_Required work_
Print the listing below from its opening line through the line holding "How to watch Channel 5 abroad (1249, 1390)", both ends included.

_Working data_
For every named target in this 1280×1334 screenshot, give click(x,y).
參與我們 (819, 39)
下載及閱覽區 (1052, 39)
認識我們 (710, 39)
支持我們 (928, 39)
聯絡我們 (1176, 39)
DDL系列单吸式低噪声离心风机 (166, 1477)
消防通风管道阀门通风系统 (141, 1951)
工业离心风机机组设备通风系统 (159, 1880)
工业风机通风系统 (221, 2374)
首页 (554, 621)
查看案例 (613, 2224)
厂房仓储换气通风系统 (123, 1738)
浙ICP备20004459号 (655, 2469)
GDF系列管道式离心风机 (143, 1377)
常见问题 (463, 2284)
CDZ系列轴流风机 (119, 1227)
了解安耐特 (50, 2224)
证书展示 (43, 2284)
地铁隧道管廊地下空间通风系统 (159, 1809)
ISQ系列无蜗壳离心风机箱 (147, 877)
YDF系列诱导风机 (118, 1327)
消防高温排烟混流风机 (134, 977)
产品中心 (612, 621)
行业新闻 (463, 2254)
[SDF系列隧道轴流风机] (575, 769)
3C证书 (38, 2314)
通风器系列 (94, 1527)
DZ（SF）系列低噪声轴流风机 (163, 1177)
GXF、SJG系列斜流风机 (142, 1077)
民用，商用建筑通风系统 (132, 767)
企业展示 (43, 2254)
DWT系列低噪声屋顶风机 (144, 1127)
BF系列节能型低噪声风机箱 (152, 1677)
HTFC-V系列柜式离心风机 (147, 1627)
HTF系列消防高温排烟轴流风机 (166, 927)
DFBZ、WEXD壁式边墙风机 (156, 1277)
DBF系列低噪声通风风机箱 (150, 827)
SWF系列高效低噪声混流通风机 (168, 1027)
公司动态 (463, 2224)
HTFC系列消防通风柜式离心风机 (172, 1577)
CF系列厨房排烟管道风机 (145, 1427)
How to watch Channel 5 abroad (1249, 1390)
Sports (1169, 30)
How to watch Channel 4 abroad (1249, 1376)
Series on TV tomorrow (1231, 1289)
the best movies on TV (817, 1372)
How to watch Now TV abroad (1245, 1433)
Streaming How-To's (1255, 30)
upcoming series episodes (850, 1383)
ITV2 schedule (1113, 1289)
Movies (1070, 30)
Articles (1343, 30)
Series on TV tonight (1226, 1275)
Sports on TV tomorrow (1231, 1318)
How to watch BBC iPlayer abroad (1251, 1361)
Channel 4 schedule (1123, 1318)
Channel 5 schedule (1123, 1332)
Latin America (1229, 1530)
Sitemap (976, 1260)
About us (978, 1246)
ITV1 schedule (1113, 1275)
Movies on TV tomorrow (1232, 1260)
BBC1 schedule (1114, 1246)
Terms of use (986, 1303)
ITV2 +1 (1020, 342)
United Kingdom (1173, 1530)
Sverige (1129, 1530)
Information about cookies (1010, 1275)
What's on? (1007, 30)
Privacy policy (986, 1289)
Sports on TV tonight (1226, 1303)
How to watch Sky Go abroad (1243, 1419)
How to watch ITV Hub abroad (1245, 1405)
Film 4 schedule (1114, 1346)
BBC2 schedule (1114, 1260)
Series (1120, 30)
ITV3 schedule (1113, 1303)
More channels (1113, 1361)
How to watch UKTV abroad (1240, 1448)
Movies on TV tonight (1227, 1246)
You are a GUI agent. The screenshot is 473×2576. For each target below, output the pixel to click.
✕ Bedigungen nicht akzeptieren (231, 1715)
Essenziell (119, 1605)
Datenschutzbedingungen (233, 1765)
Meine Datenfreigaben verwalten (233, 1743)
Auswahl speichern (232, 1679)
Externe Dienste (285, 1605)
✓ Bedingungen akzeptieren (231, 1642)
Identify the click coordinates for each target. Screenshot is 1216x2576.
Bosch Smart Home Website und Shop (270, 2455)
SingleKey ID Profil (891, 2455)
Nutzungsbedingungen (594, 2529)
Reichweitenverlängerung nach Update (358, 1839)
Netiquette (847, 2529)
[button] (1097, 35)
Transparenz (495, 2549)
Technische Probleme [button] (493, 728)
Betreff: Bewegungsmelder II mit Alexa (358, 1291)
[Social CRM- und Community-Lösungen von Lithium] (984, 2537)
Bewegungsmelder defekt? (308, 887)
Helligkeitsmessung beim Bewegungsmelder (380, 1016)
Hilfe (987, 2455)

_Output of the exercise_
For every named target in this 1280×1334 screenshot, give click(x,y).
參與我們 (819, 39)
下載及閱覽區 (1052, 39)
認識我們 (710, 39)
支持我們 (928, 39)
聯絡我們 (1176, 39)
DDL系列单吸式低噪声离心风机 (166, 1477)
消防通风管道阀门通风系统 (141, 1951)
工业离心风机机组设备通风系统 (159, 1880)
工业风机通风系统 (221, 2374)
首页 (554, 621)
查看案例 (613, 2224)
厂房仓储换气通风系统 (123, 1738)
浙ICP备20004459号 (655, 2469)
GDF系列管道式离心风机 (143, 1377)
常见问题 (463, 2284)
CDZ系列轴流风机 (119, 1227)
了解安耐特 (50, 2224)
证书展示 (43, 2284)
地铁隧道管廊地下空间通风系统 (159, 1809)
ISQ系列无蜗壳离心风机箱 (147, 877)
YDF系列诱导风机 (118, 1327)
消防高温排烟混流风机 (134, 977)
产品中心 (612, 621)
行业新闻 (463, 2254)
[SDF系列隧道轴流风机] (575, 769)
3C证书 (38, 2314)
通风器系列 (94, 1527)
DZ（SF）系列低噪声轴流风机 (163, 1177)
GXF、SJG系列斜流风机 (142, 1077)
民用，商用建筑通风系统 (132, 767)
企业展示 (43, 2254)
DWT系列低噪声屋顶风机 (144, 1127)
BF系列节能型低噪声风机箱 (152, 1677)
HTFC-V系列柜式离心风机 (147, 1627)
HTF系列消防高温排烟轴流风机 (166, 927)
DFBZ、WEXD壁式边墙风机 (156, 1277)
DBF系列低噪声通风风机箱 (150, 827)
SWF系列高效低噪声混流通风机 (168, 1027)
公司动态 (463, 2224)
HTFC系列消防通风柜式离心风机 (172, 1577)
CF系列厨房排烟管道风机 (145, 1427)
How to watch Channel 5 abroad (1249, 1390)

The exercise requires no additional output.